[Data — start]

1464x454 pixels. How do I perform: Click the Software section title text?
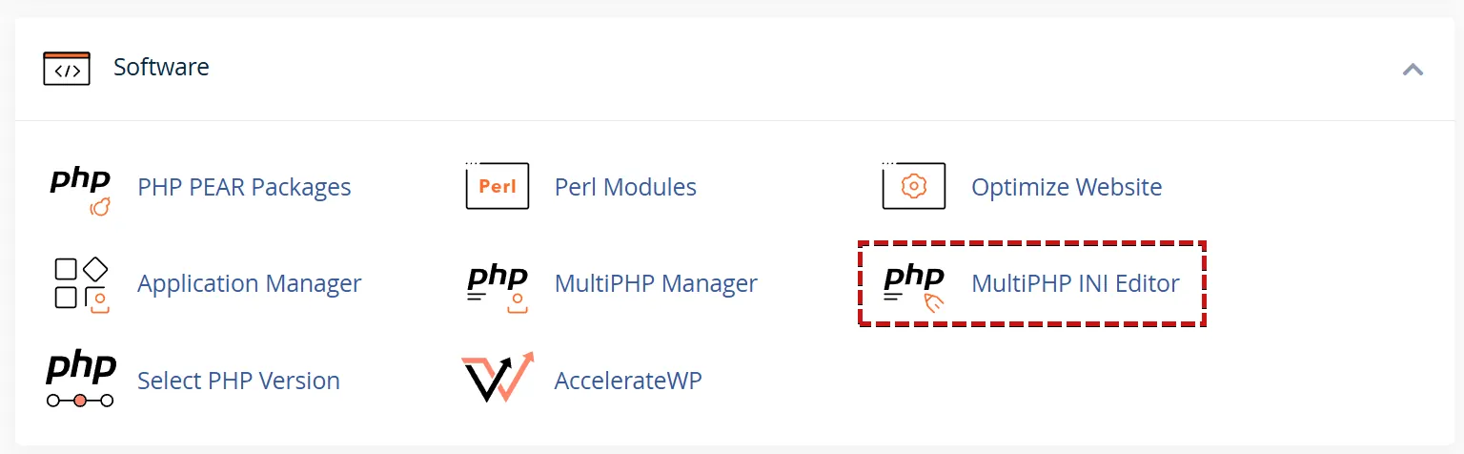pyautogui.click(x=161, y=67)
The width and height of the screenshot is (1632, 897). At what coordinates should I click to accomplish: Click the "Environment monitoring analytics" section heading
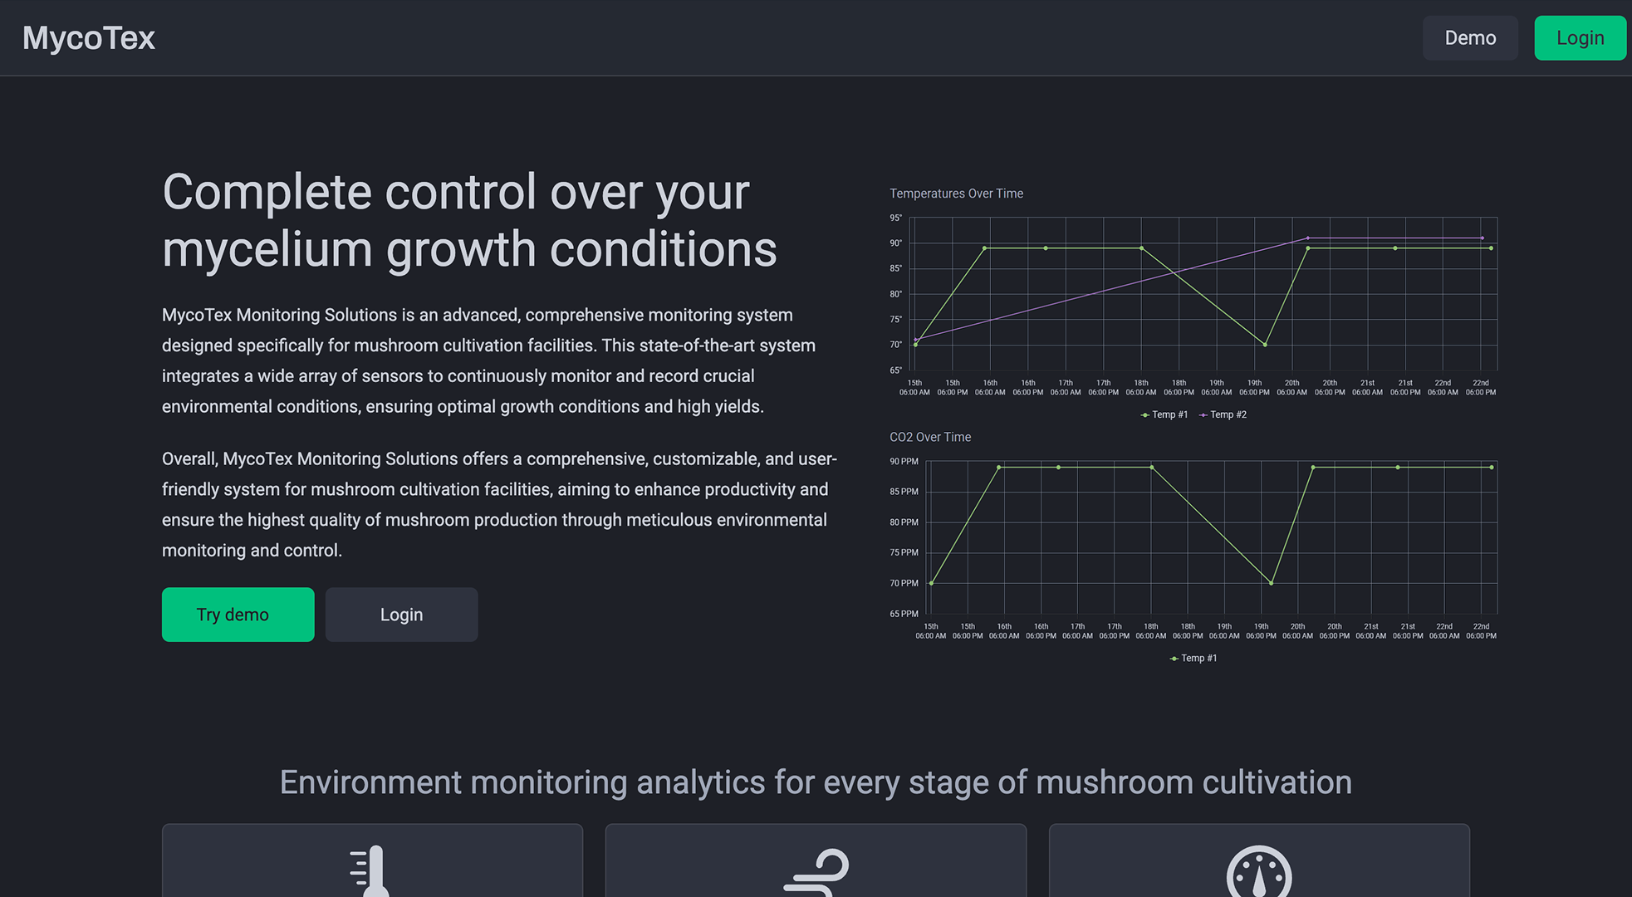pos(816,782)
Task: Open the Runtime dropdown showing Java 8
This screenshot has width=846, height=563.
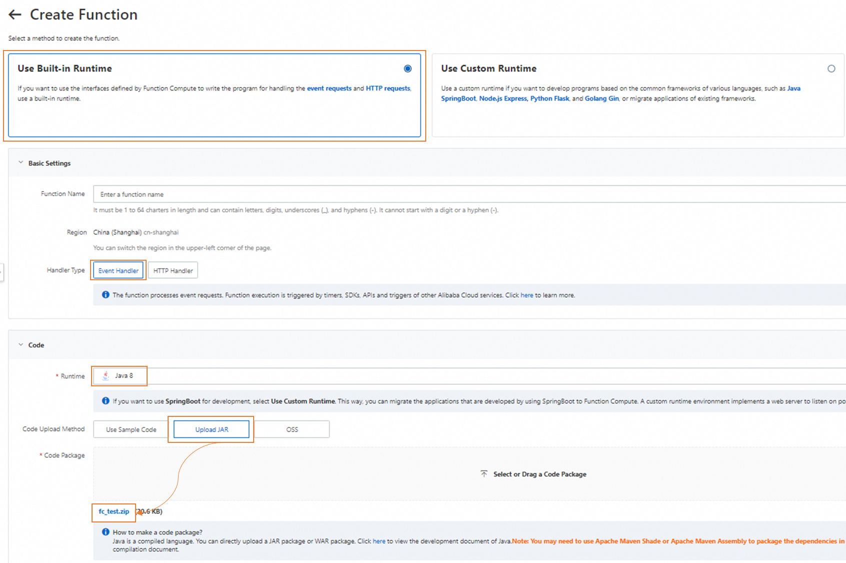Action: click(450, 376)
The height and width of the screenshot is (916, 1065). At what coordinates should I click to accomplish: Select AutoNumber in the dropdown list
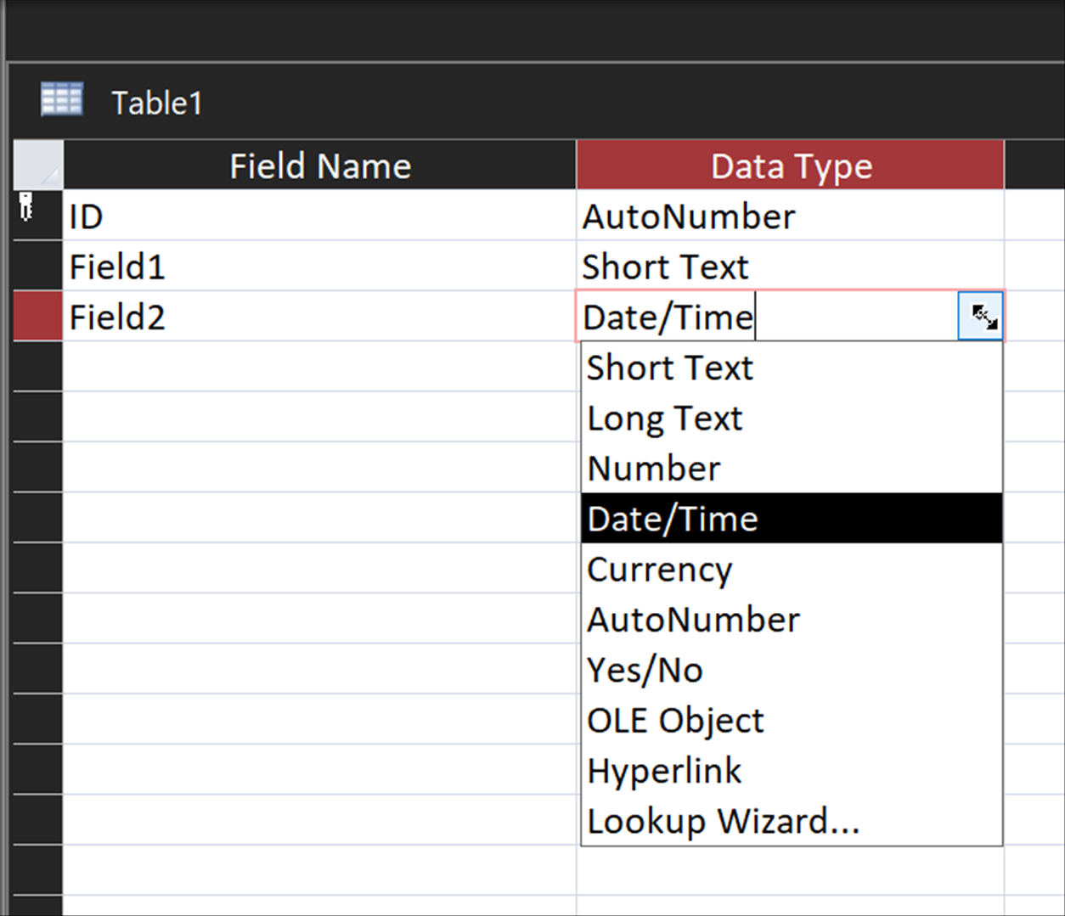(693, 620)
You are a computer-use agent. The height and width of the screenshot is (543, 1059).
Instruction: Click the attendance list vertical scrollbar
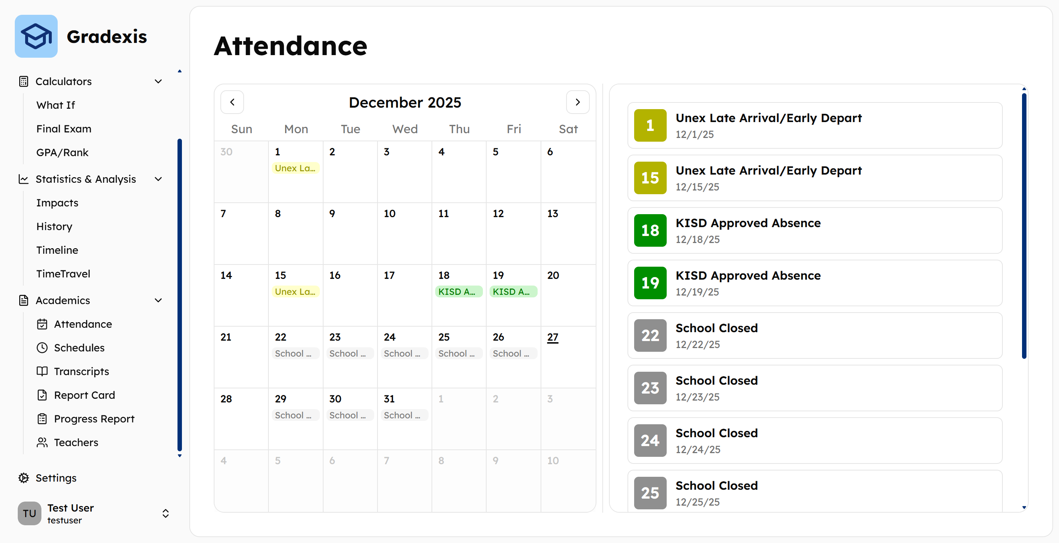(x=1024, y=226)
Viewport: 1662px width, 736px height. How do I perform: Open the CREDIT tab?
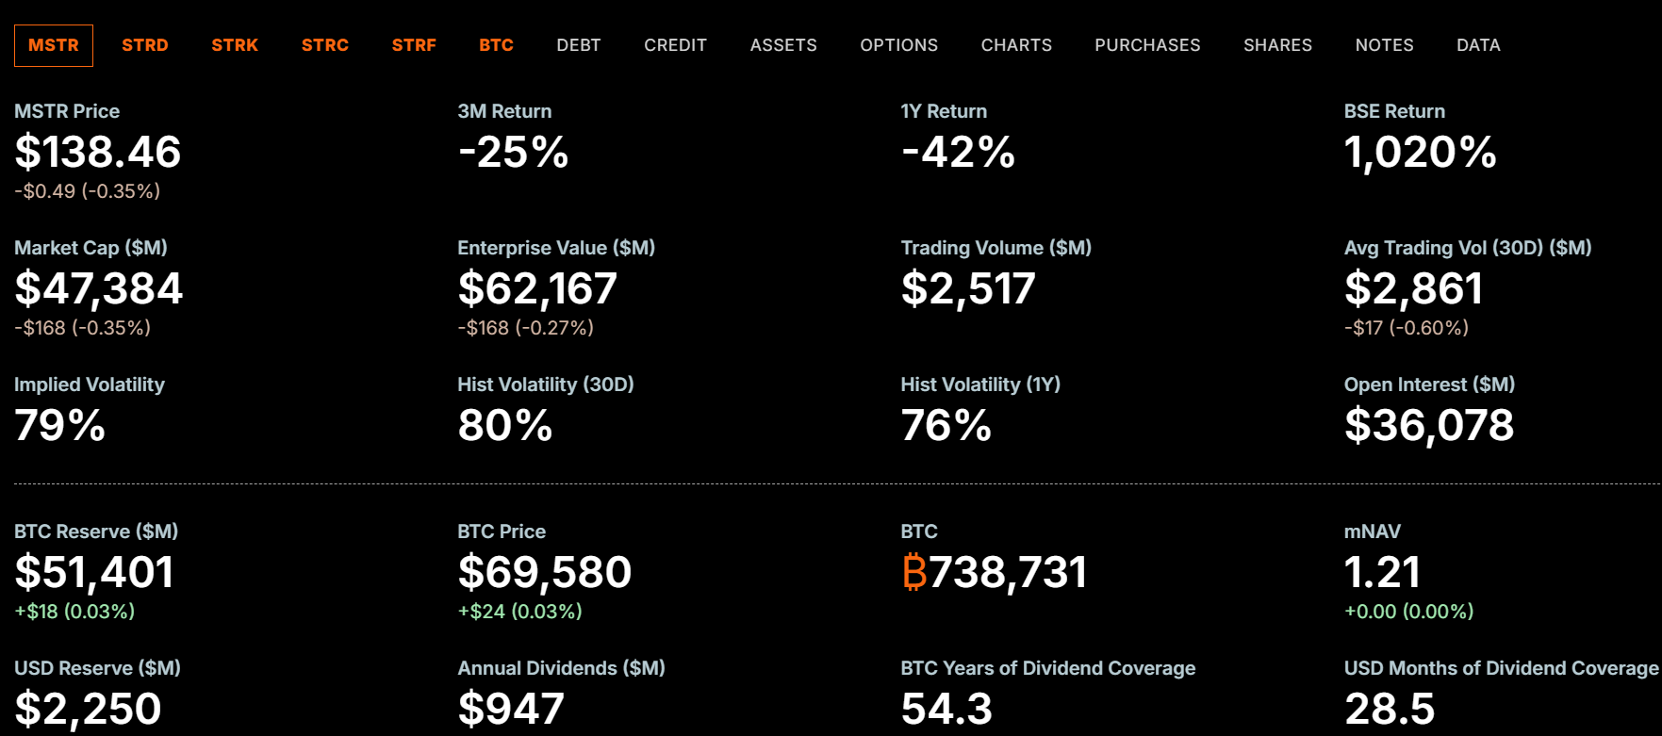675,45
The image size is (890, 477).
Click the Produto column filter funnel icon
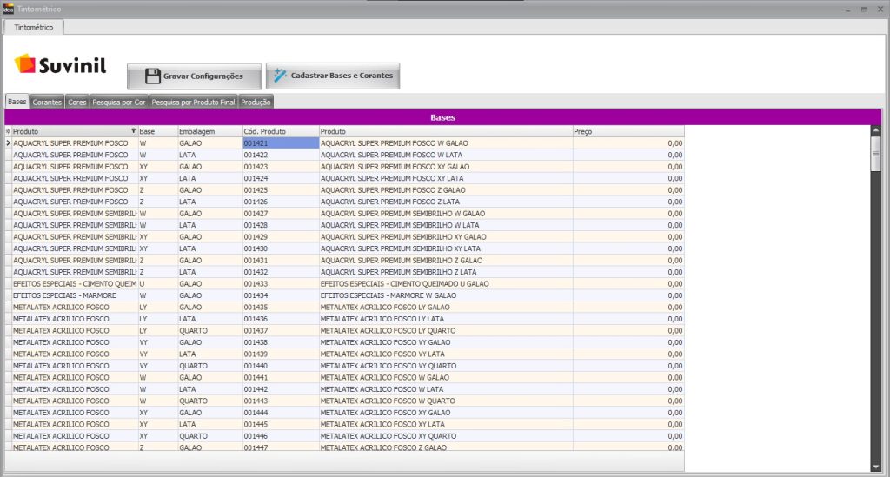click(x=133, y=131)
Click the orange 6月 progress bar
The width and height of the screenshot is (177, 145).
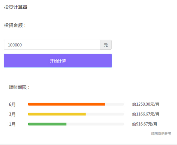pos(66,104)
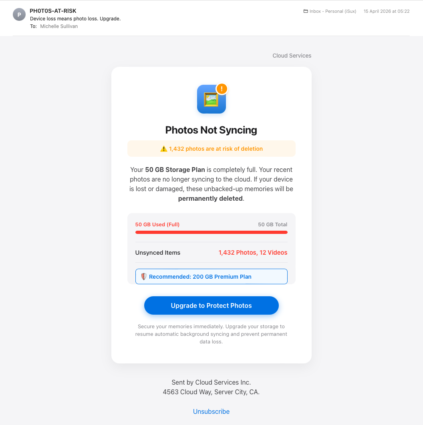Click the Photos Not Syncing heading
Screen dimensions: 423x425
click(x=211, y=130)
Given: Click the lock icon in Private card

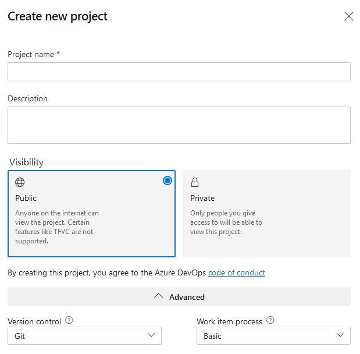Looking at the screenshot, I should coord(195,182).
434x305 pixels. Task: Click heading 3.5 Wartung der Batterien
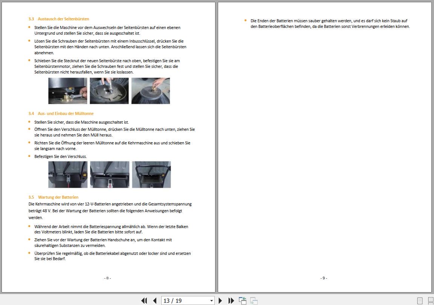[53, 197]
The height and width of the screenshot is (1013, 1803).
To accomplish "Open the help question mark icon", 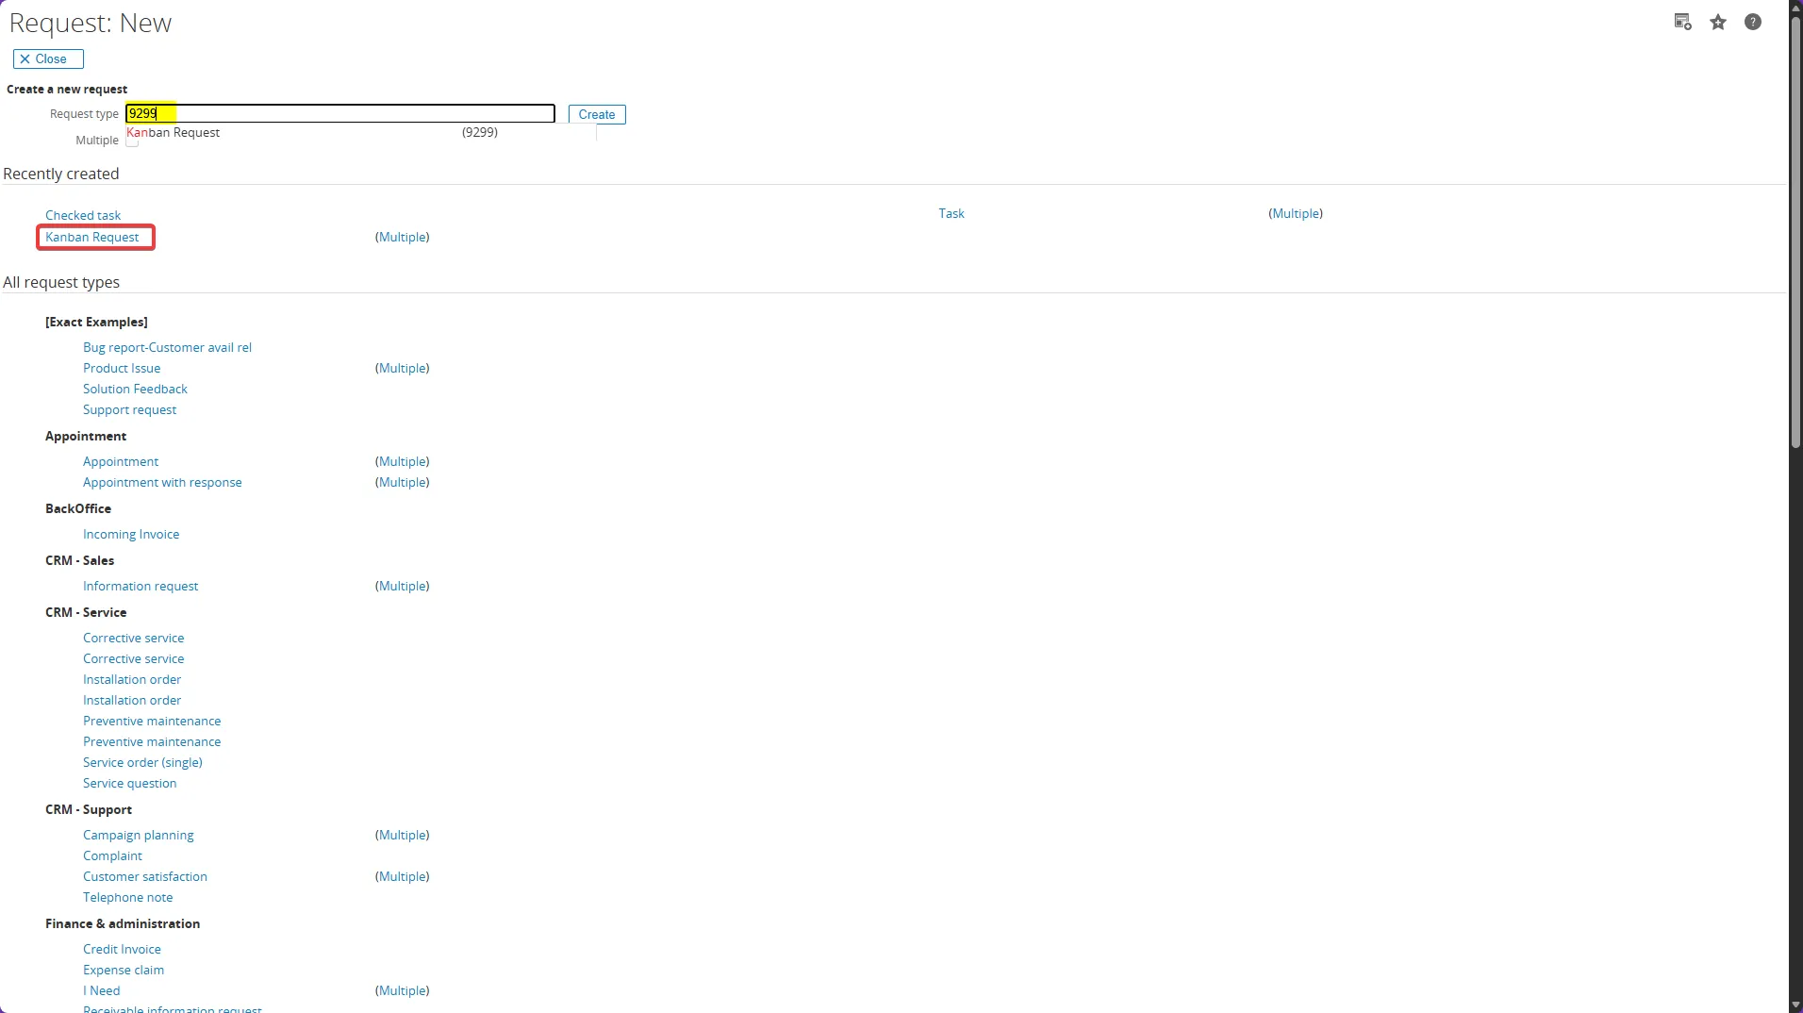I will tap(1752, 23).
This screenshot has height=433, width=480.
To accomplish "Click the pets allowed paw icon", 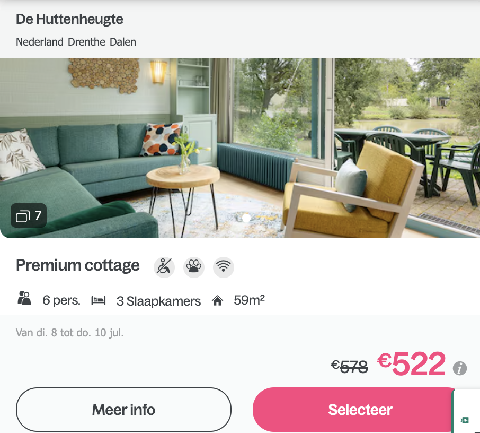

[Data — finish]

What is required: Exact copy, pictures excluded: repeat the lines from the top of the material through the line with "Task: Open the".

Solution to the problem:
1464x454 pixels. How do I perform: Click the Software section title text?
pyautogui.click(x=161, y=67)
The width and height of the screenshot is (1632, 897). At what coordinates should I click to accomplish: Click the "Environment monitoring analytics" section heading
pos(816,782)
Task: Open the Runtime dropdown showing Java 8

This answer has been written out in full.